A priest reflects on Benedict's pontificate
In the Spring of 2005 I was living in England and had an appointment with the Cardinal Archbishop of Westminster about the possibility of being ordained as a Catholic priest. He cancelled. Pope John Paul II had just died and a certain event in the Sistine Chapel took precedence over my appointment.
Cardinal Cormac Murphy O’Connor kept his appointment with me later in April of that year after he had returned from the election of Joseph Ratzinger as Pope Benedict XVI. I couldn’t help asking the cardinal about the “inside story.” While I can’t divulge the details of our conversation, I can repeat what the Cardinal has written elsewhere, that the election of Ratzinger was swift and sure. He was the obvious choice and as the successor of Peter he stepped into the shoes of the fisherman with confidence and a clear voice.
Ratzinger took the name Benedict in honor of Benedict XV– a humble and seemingly insignificant pope who nevertheless steered the church through the terrible years of the first world war. More importantly, he took the name of St Benedict–the patron of Europe. The monasteries St Benedict planted were small seeds of learning, prayer, ingenuity and work which grew into the great civilization of medieval Christendom and laid the foundations for all of European civilization. Ratzinger also
hoped to plant a seed of faith that would blossom, perhaps centuries later, in a new European Christendom.
His efforts to do this, for a man his age, were extraordinary. Despite his reputation as a Vatican hard-liner, and slurs against his name because of his position as prefect of the Congregation for the Doctrine of the Faith, God’s Rotweiller or “Ratzi the Nazi” emerged as a gentle, diplomatic and intelligent scholar. The “German Shepherd” turned out to have a warm and kindly nature, and far from being a watchdog was more of a lap dog. To the millions of young people who turned up for World Youth Days he was more grandfather than “Holy Father.”
He globe trotted the world as much as he was able, with triumphant visits (among others) to the UK and the United States. In an unprecedented way he published books under his name, Joseph Ratzinger, and made clear they were private scholarly studies–not papal pronouncements. However, he also wrote three encylicals “God is Love,” “Saved by Hope” and ”Love in Truth.” These writings expressed his personalist spirituality.
For Pope Benedict faith is a great adventure and the heart of the Christian faith is a living and vital relationship with Jesus Christ the Son of God and Son of Man. This same emphasis on personal relationship warmed all that he did as Pope. From a personal relationship with God comes a loving relationship with others. So he reached out to believers of other faiths, worked hard to reconcile disgruntled Catholic traditionalists and took an unprecedented step in establishing the Anglican Ordinariate–a kind of church within the Church for those from the Anglican tradition.

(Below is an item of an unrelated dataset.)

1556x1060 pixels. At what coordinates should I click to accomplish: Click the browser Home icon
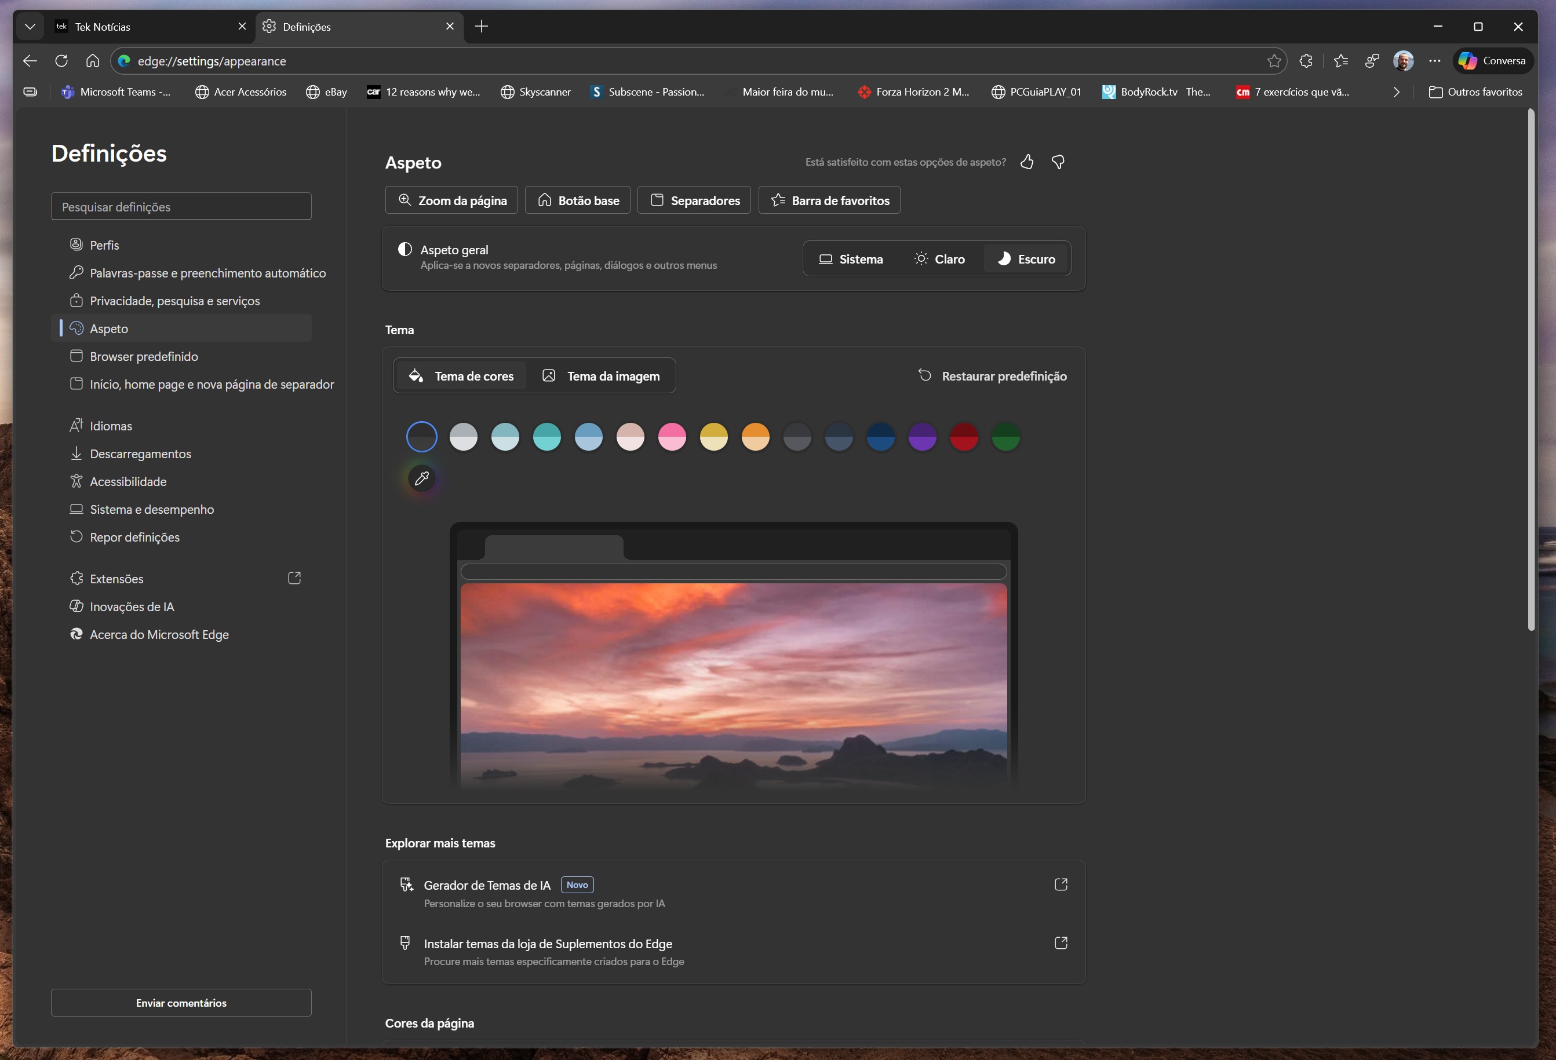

Benedict XVI waded into the culture wars diagnosing what he called “the dictatorship of relativism.” By this he meant that modern culture was adrift on a chaotic sea of personal opinion, sentimentality, utilitarianism and political correctness. Without any moorings in objective truth, modern man had no resources with which to make the vitally important decisions facing mankind. Without such moorings, Benedict argued, there could be no real culture and no real morality.
Benedict could have warned that without a basis for morality the only result for society would be not just the “dictatorship of relativism” but a true dictatorship. With no objectively true basis for morality or civil behavior the only power remaining to enforce right behaviors will be the power of the civil state–the police and law courts. And without an objective moral imperative those institutions of politics, the police and the courts, would also be subject to the cruel and basic demands of practicality and the imposition of an ideology.